Psilocybin-Assisted Cognitive Processing Therapy for Chronic PTSD

Unity Health Toronto

Status and phase

Not yet enrolling

Phase 2

Conditions

Chronic PTSD

Post Traumatic Stress Disorder

PTSD

Treatments

Drug: Psilocybin

Study type

Interventional

Funder types

Other

Identifiers

NCT06386003

23-230

Details and patient eligibility

About

This is an open-label trial evaluating feasibility, tolerability, safety and efficacy of psilocybin assisted cognitive processing therapy for chronic Posttraumatic Stress Disorder (PTSD).

Full description

Current front-line treatments for Posttraumatic stress disorder (PTSD) are ineffective for up to half of patients, with serious medical and societal consequences. It is imperative to improve the efficacy of front-line treatment options, such as cognitive processing therapy (CPT). CPT is an effective treatment for PTSD, including when delivered intensively (i.e., multiple sessions over 7 days). However, a substantial proportion of patients continue to meet criteria for PTSD or have residual PTSD symptoms post-treatment. Psilocybin-assisted CPT may be a potential solution, as preliminary evidence supports the potential of psilocybin to alleviate symptoms of PTSD.

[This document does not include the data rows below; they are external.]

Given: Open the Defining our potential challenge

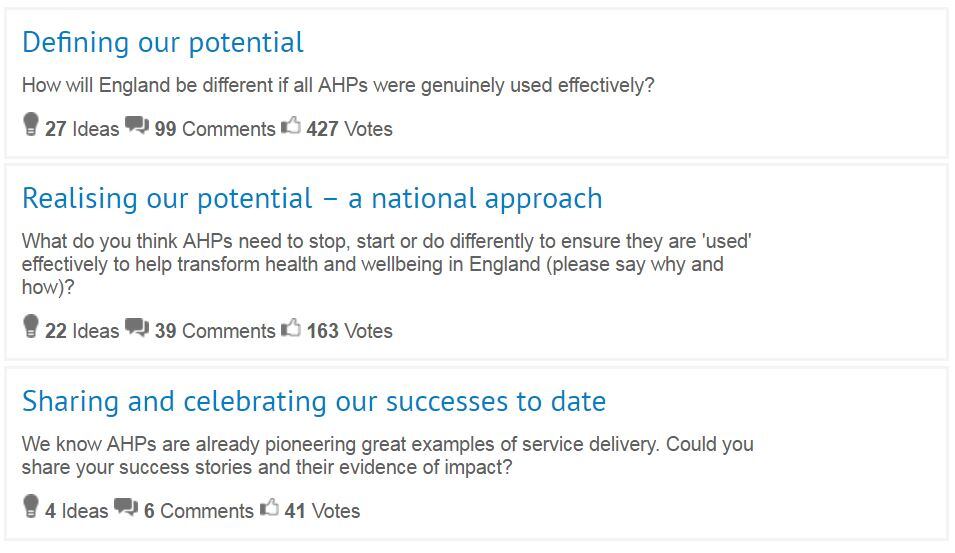Looking at the screenshot, I should pos(163,43).
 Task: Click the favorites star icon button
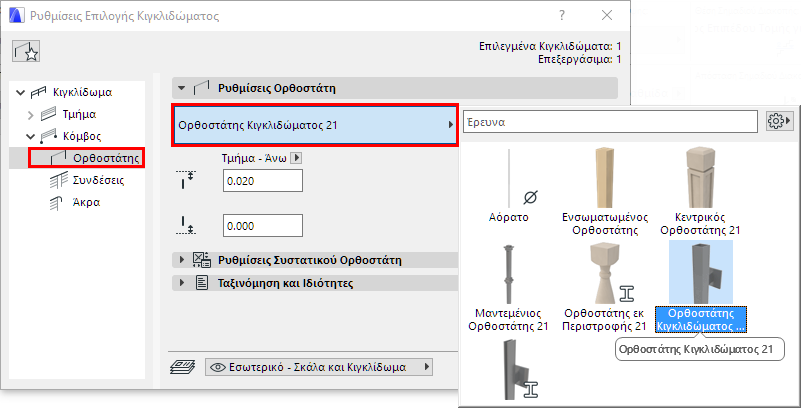27,53
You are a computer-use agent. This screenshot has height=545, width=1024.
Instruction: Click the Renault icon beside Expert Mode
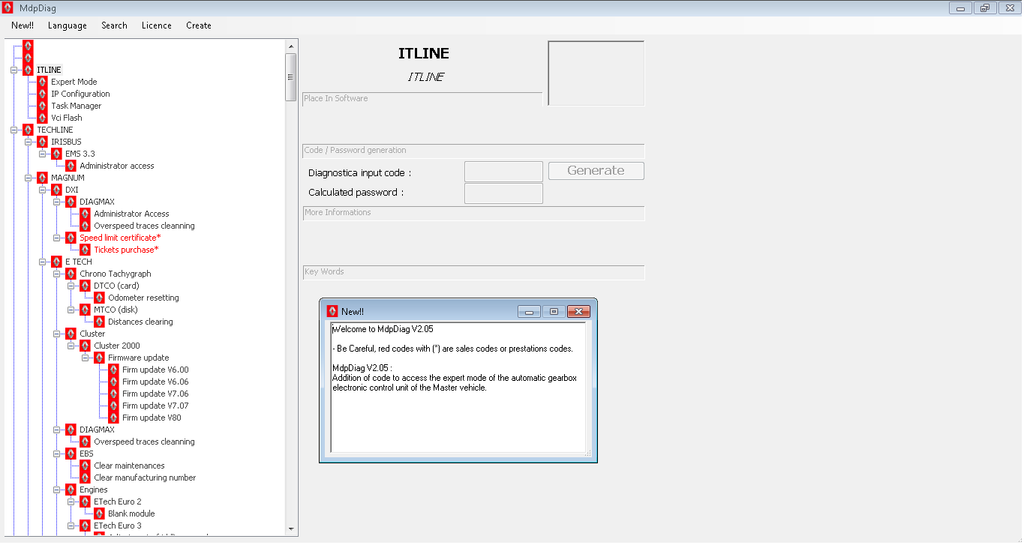(x=42, y=82)
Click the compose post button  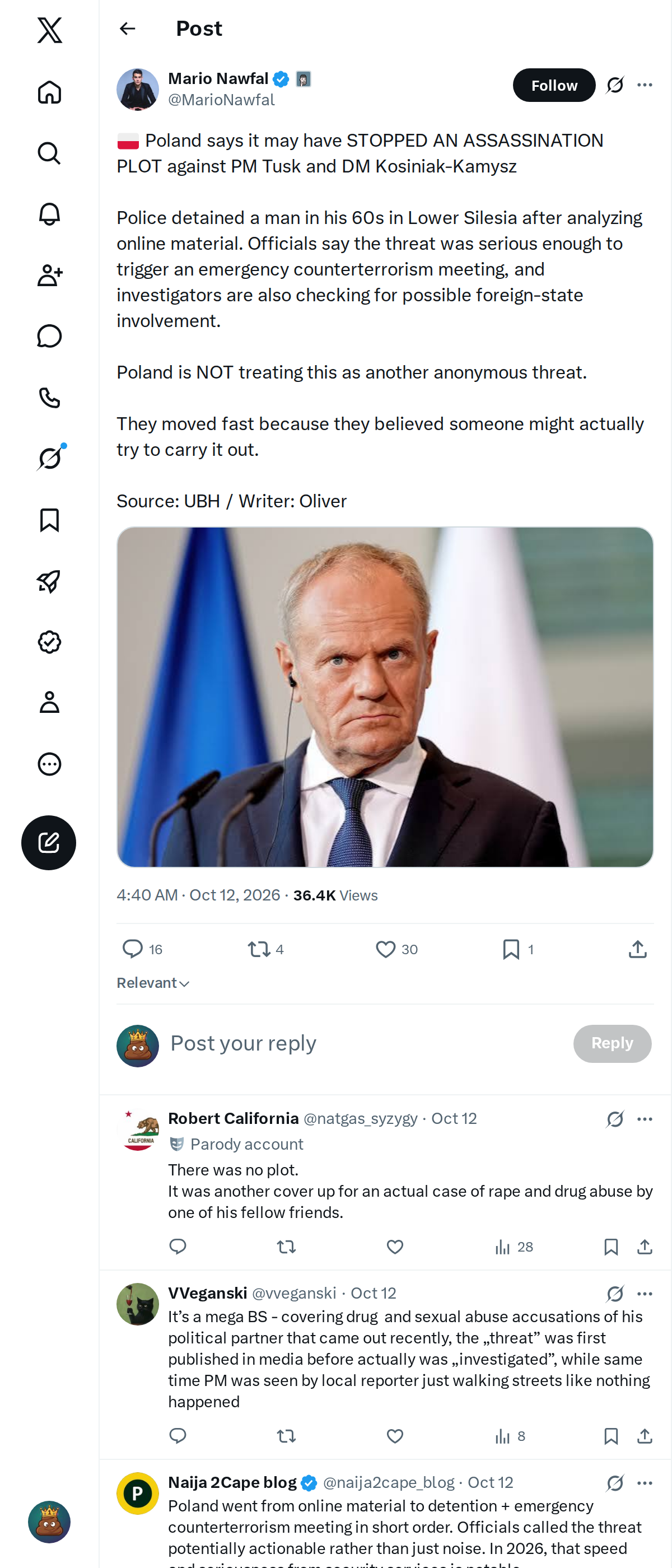click(x=49, y=842)
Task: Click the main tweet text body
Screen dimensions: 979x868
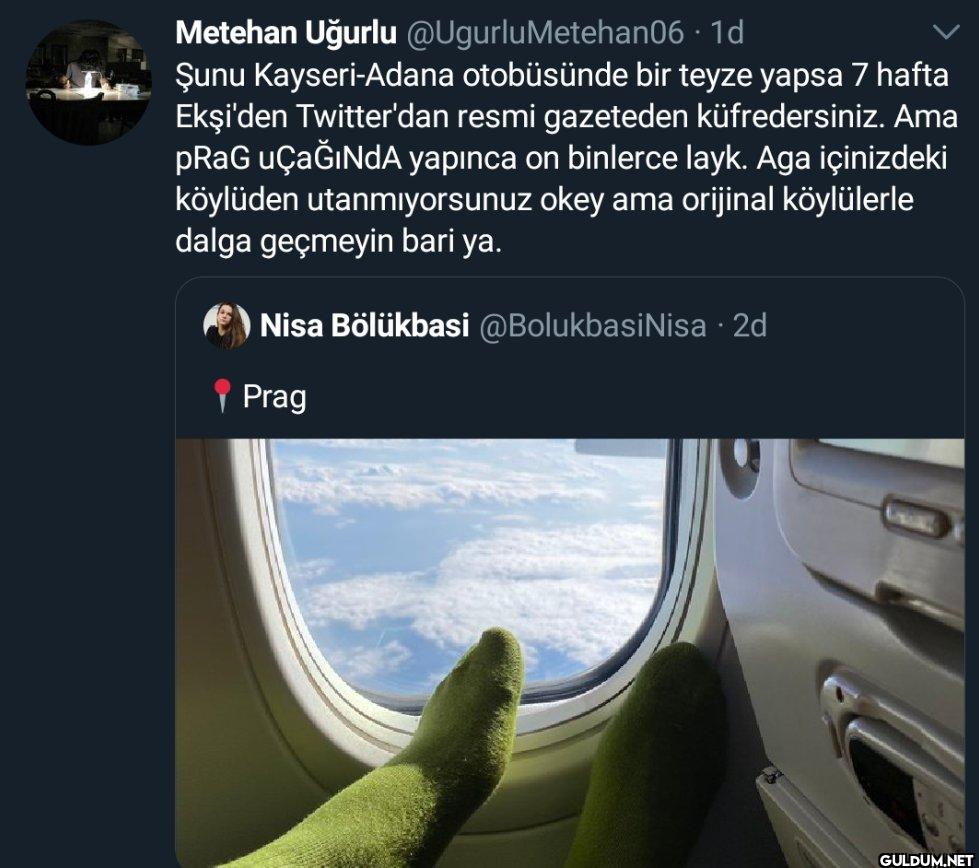Action: coord(566,158)
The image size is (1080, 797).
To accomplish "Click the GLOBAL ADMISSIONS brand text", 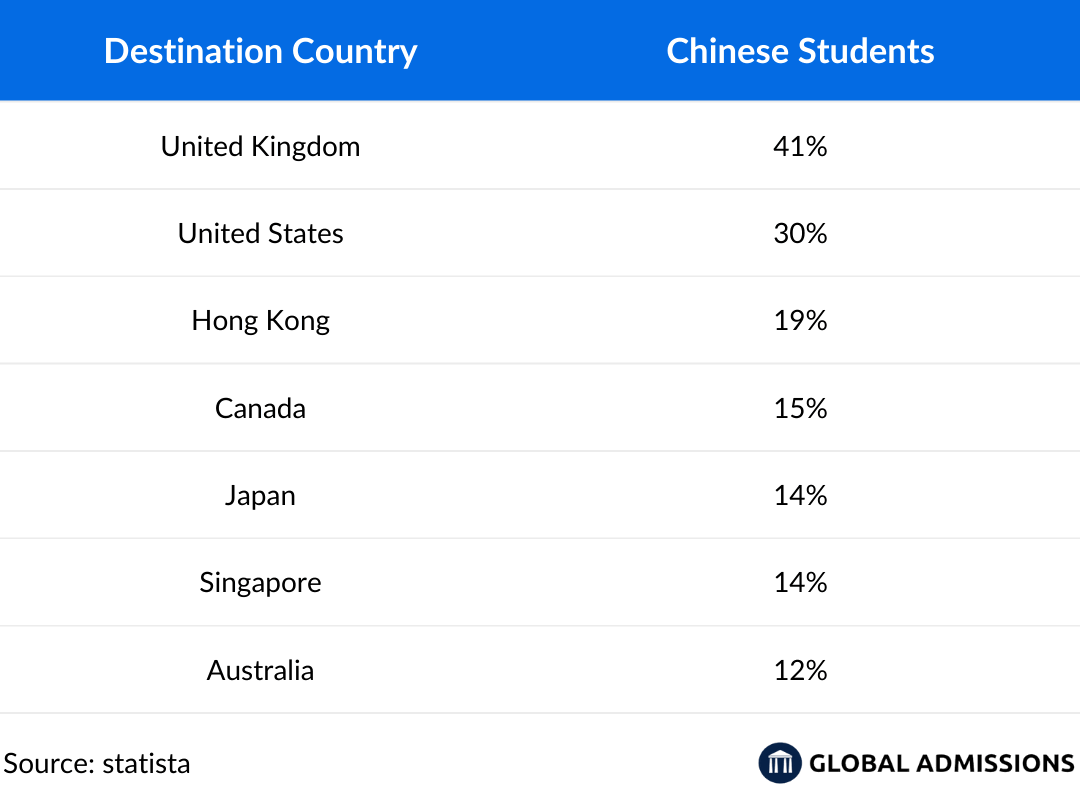I will click(x=941, y=764).
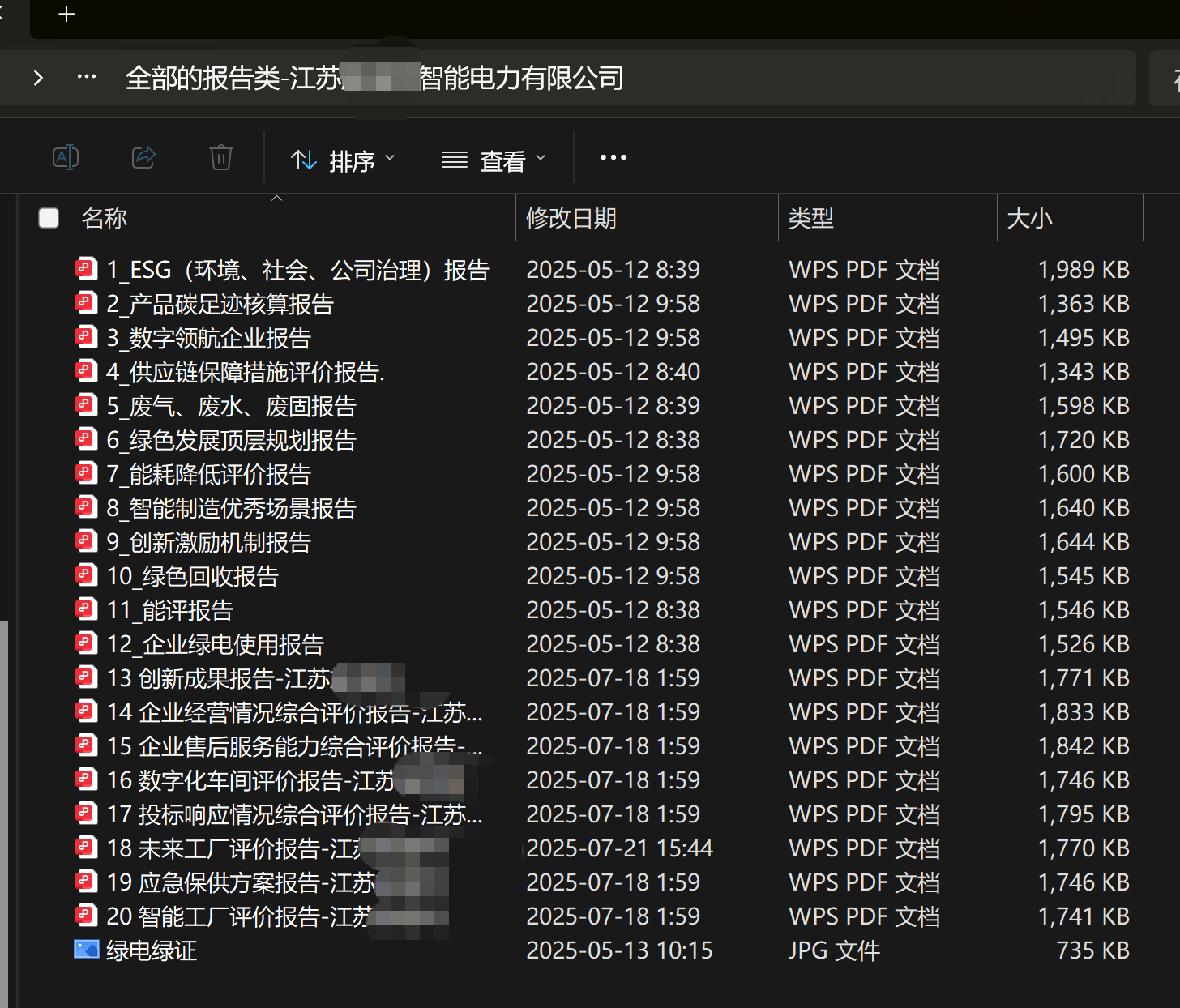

Fifteen participants will receive a single dose of psilocybin 25mg combined with 12 sessions of massed CPT, and 2 psychotherapy sessions related to psilocybin over 7 days. Participants will complete clinician-administered scales, self-reported mental health questionnaires, and use a wearable device. After the 1-week interventional period, participants will enter a 12-weeks follow-up period.

Enrollment

15 estimated patients

Sex

All

Ages

18 to 65 years old

Volunteers

No Healthy Volunteers

Inclusion criteria

Meet Diagnostic and Statistical Manual-5th edition (DSM-5) criteria for current PTSD with a duration of 6 months or longer assessed by study psychiatrist;
Have a Clinician-Administered PTSD Scale for DSM-5 (CAPS-5) score of 50 or higher, indicating moderate to severe PTSD symptoms;
Are willing to refrain from taking any psychiatric medications during the study period.

Exclusion criteria

Are pregnant or nursing, or are women of child bearing potential who are not practicing an effective means of birth control;
Have a history of or a current primary diagnosis of psychotic disorder, schizophrenia, delusional disorder, borderline personality disorder, schizoaffective disorder, bipolar disorder or, dissociative identity disorder;
Have evidence or history of coronary artery disease or cerebral or peripheral vascular disease, hepatic disease with abnormal liver enzymes, or any other medical disorder judged by the investigator to significantly increase the risk of psilocybin administration;
Have hypertension using the standard criteria of the American Heart Association (values of 140/90 or higher assessed on three separate occasions;
History of seizure disorder;
Uncontrolled insulin-dependent diabetes;
Recent stroke, intracranial or subarachnoid hemorrhage (< 1 year from signing of informed consent form [ICF]), recent myocardial infarction (< 1 year from signing of ICF), clinically significant arrhythmia (< 1 year from signing of ICF);
Have liver disease with the exception of asymptomatic subjects with Hepatitis C who have previously undergone evaluation and successful treatment;
Lifetime history of substance-induced psychosis;
Lifetime history of substance use disorder with a hallucinogen;
History of alcohol use disorder in the past 3 months.